Overview

The purpose of this study is to validate whether clinically low-risk, and RecurIndex high-risk N1 patients receiving regional lymph node radiotherapy can further improve clinical outcomes.

Eligibility

Inclusion Criteria:

• Age ≥ 18 years old, ≤ 70 years old.
• Eastern Cooperative Oncology Group (ECOG) ≤ 2.
• Postoperative pathology is clearly diagnosed as invasive breast cancer.
• Meet the clinical definition of low risk: ①Axillary lymph node micrometastasis (N1mic) or ②N1 patients who meet the following conditions at the same time, a）Age ≥ 40 years old, b）Vascular tumor thrombus (LVI) negative or allow few positive LVI (excluding extensive or massive LVI), c）Three subtypes are allowed (Lumina A, Lumina B/HER2 negative, Lumina B/HER2 positive) , namely ER positive (ER ≥ 1%), HER2 negative (HER2 expression negative or + by IHC, or 2+ but negative by FISH) or ER positive (ER ≥ 1%), HER2 positive (3+ by IHC, or 2+ but positive by FISH).
• Postoperative pathological diagnosis of axillary lymph node status is any of the following: a.
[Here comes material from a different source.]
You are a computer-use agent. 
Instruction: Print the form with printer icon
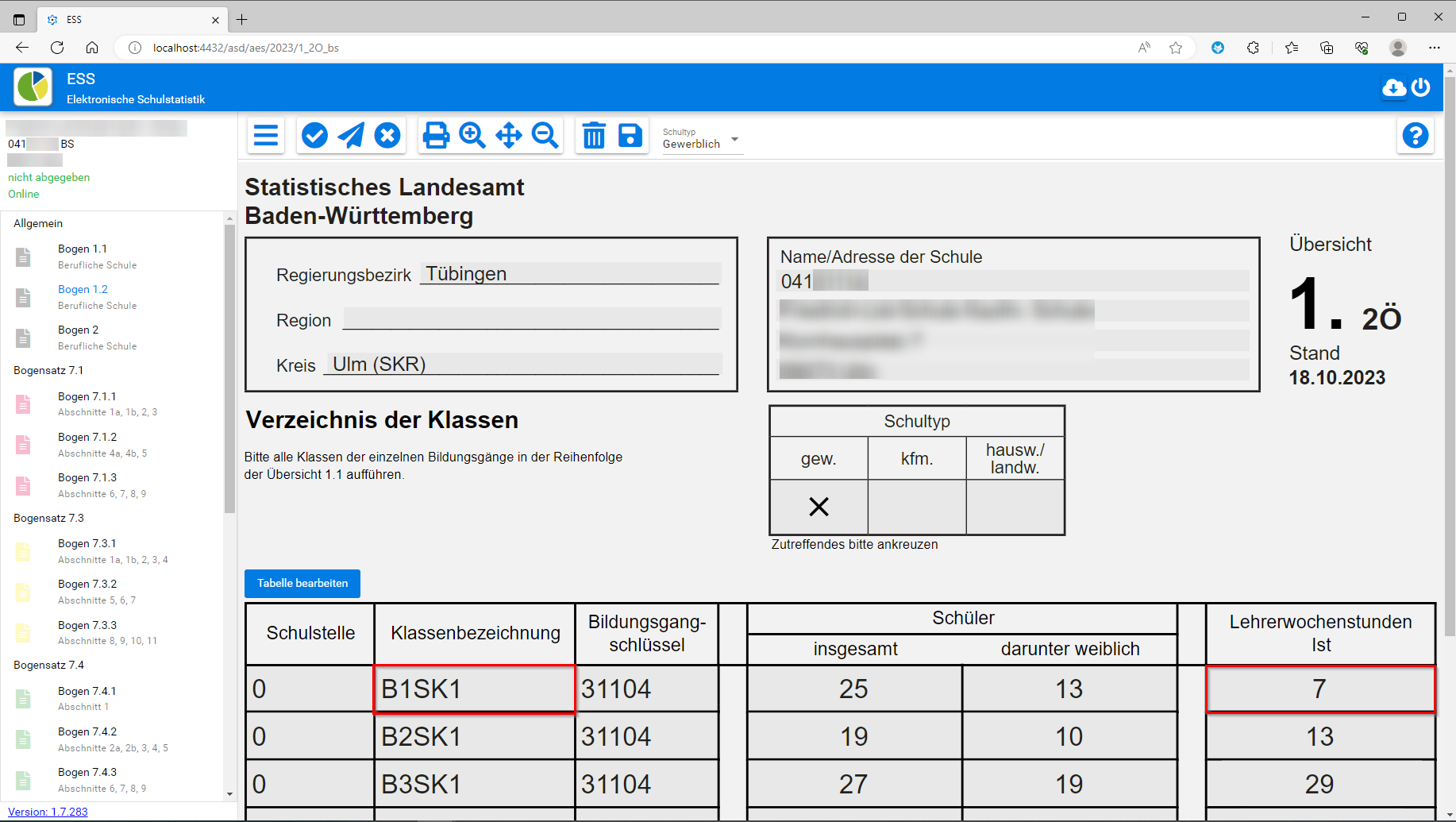[x=436, y=136]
Sentinel lymph node biopsy or axillary lymph node dissection for micrometastasis (N1mic), b. Sentinel lymph node biopsy for 1-2 lymph node macrometastasis (N1sln), c. Sentinel lymph node biopsy + axillary lymph node dissection or simple axillary lymph node dissection for 1-3 lymph node metastasis (N1).
• The primary tumor and breast undergo breast-conserving surgery or total resection ± breast reconstruction (autologous/prosthetic).
• There must be adequate systemic examination (such as chest X-ray, B-ultrasound, CT, etc.) within 3 months before randomization of radiotherapy to confirm that there is no distant metastasis.
• No contralateral breast cancer must be confirmed by molybdenum target and/or MRI within 12 months before randomization of radiotherapy.
• At least 4 courses of adjuvant chemotherapy with anthracycline or taxane should be completed after surgery.
• Radiotherapy must be performed sequentially after the completion of adjuvant chemotherapy, starting no later than 8 weeks after the end of chemotherapy.
• The patient must have sufficient primary fresh frozen specimens or post-paraffin tissue sections for RecurIndex testing.
• No previous history of malignant tumors, except for basal cell carcinoma of the skin.
• Signed an informed consent form.

Exclusion Criteria:

• Postoperative radiotherapy was confirmed as T3-4, N0, N2-3, M1 lesion staging before enrollment.
• Receive any new adjuvant therapy before surgery, including chemotherapy, endocrine therapy, targeted therapy or radiation therapy.
• Patients who underwent total mastectomy and only sentinel lymph node biopsy.
• Have a history of contralateral breast cancer.
• History of chest radiotherapy.
• combined with severe heart, lung, liver, kidney, hematopoietic, neurological diseases, and mental illness.
• History of autoimmune diseases such as scleroderma or active lupus erythematosus.
• pregnant and lactating patients.
• Unable or unwilling to sign an informed consent form.